29 January 2009

Doubt and a sad eureka . . .

Posted by at 9:09 AM Read our previous post

I watched the film Doubt last night.

The official synopsis:

"Set in 1964, Doubt centers on a nun who confronts a priest after suspecting him of abusing a black student. He denies the charges, and much of the play's quick-fire dialogue tackles themes of religion, morality and authority..."

Though shallower than I expected (the priest's character was kinda one-dimensional, for one), I still thought the film was somewhat daring. It deals with a subject that is still tabú to a lot of people. In fact, not many things can raise Catholic blood pressure to the degree that a reference to the recent sexual-abuse scandal within the clergy can, so the very existence of this film is bound to bother some, who presumably imagine that the film was made with condemnation built into its very design.

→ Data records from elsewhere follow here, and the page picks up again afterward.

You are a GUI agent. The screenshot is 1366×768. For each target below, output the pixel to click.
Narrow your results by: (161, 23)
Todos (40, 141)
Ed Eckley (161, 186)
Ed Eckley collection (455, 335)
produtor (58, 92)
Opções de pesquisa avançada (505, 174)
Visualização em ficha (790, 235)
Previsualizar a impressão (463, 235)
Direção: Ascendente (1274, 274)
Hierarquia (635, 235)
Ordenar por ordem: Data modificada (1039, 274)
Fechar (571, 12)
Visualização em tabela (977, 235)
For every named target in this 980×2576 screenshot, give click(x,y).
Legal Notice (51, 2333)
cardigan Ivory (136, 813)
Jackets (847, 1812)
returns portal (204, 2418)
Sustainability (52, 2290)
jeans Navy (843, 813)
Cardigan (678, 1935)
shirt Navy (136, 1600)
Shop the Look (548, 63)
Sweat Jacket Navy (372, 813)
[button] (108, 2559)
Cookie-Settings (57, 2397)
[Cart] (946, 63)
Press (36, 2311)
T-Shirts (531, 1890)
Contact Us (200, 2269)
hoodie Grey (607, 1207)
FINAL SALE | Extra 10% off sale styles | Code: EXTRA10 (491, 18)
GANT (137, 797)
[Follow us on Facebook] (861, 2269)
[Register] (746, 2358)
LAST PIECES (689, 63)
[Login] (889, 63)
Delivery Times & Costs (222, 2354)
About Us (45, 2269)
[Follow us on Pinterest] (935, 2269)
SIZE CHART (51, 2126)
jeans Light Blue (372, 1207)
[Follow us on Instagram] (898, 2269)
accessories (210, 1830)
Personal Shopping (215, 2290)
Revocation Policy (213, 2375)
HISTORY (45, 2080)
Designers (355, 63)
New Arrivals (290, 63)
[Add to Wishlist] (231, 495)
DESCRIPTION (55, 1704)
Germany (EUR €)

Silly me, I made the mistake of asking some Catholic friends if they had seen this film. One guy kinda freaked out on me, saying that my having seen it revealed "a lot about" me, that he was disappointed in me for having payed money to see such "trash." While he ranted, surprised by the magnitude of his knee jerk, I recollected films from the past that had engendered similar responses from people: The Last Temptation (great), Stigmata (crap), Dogma (good), The Exorcism of Emily What's-her-face (bad)—wondered if he had seen ANY of these. This particular guy is prone to dramatic overtures; I'm used to it, so I didn't freak back at him, but the paroxysm seemed excessive, even for him.

I asked if he had in fact seen the movie?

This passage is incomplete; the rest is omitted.